Alpina’s next vehicle will be a tuned version of the jumbo-sized BMW X7, badged the XB7.
It’s set to launch in Australia early next year, offering even more performance than the bahn-storming BMW X7 M50i.
It delivers 457kW of power and 800Nm of torque from its fettled twin-turbocharged 4.4-litre V8 engine, compared to 390kW and 750Nm from the X7 M50i.
Modifications include two additional external water coolers, an enlarged transmission oil cooler and new intercoolers.
It has enough extra shove over the X7 M50i to do the 0-100km/h dash in just 4.2 seconds, five tenths of a second better than the M50i and identical to the upcoming Mercedes-AMG GLS 63.
The top speed is 290km/h, not that you’ll ever be able to reach that here in Australia.
It uses a ZF-sourced eight-speed automatic, through which power is delivered to all four wheels.
Under the WLTP combined cycle, the XB7 consumes an estimated 13.9L/100km when equipped with the standard 21-inch alloy wheels.
About those wheels: if you find them too small, you can option gargantuan 23-inch alloy wheels. These lightweight aluminium wheels are the largest ever fitted to an Alpina production vehicle and come wrapped in Pirelli P Zero ALP tyres.
Like the X7 M50i, the XB7 uses a two-axle adaptive air suspension which can be lowered by up to 40mm. There’s also Active Roll Stabilisation, an electronically-variable limited-slip differential at the rear, plus Integral Active Steering to help reduce the turning circle of this XL SUV.
Alpina has also fitted its own active exhaust system, with twin tailpipes poking out from a revised rear fascia.
Likewise, there’s a new front bumper with a slimmer air dam and fog light cut-outs and a prominent chrome bar.
Inside, you’ll find six or seven seats, available in Merino or optional Lavalina leather upholstery; the centre row can either be specified as a three-seater bench or as two individual seats.
The iDrive controller is finished in crystal glass with a lasered Alpina logo, while other Alpina touches inside include a blue illuminated gear selector switch, illuminated door sills, and an Alpina sport steering wheel in Lavalina leather with the firm’s trademark blue and green stitching.

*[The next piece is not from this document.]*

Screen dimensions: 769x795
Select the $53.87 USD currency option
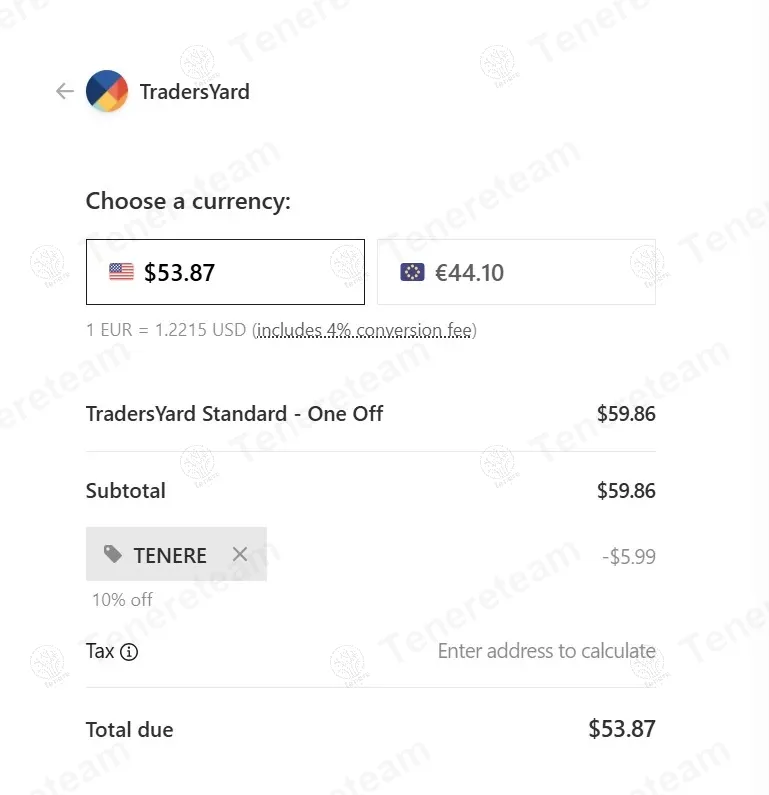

Myrtle wood trim is standard, with piano black lacquer or natural walnut anthracite optional.
If the XB7’s cabin isn’t decadent enough for you, you can also contract the Alpina leather workshop to do unique stitching and embossing.
Pricing for the XB7 has yet to be announced but expect it to be higher than that of the X7 M50i, which retails for $175,900 before on-road costs.
In this stratosphere of high-performance, three-row SUVs, there’s little competition.
Audi’s SQ7 uses a twin-turbocharged 4.0-litre diesel V8, though it’s still able to hit 100km/h in 4.8 seconds – not as quick as the XB7, but not too shabby either. Plus, fuel consumption is almost half that of the Alpina, if you’re the kind of high-performance luxury SUV buyer who cares about such things.
The aforementioned Mercedes-AMG GLS 63 is also set to arrive in Australia sometime this year, while the Bentley Bentayga is even faster but considerably more expensive.
The XB7 is Alpina’s third tuned SUV. It currently offers only the XD3 here, a twin-turbocharged diesel version of the BMW X3. In other markets, it offers a similarly-specified version of the BMW X4 called the XD4.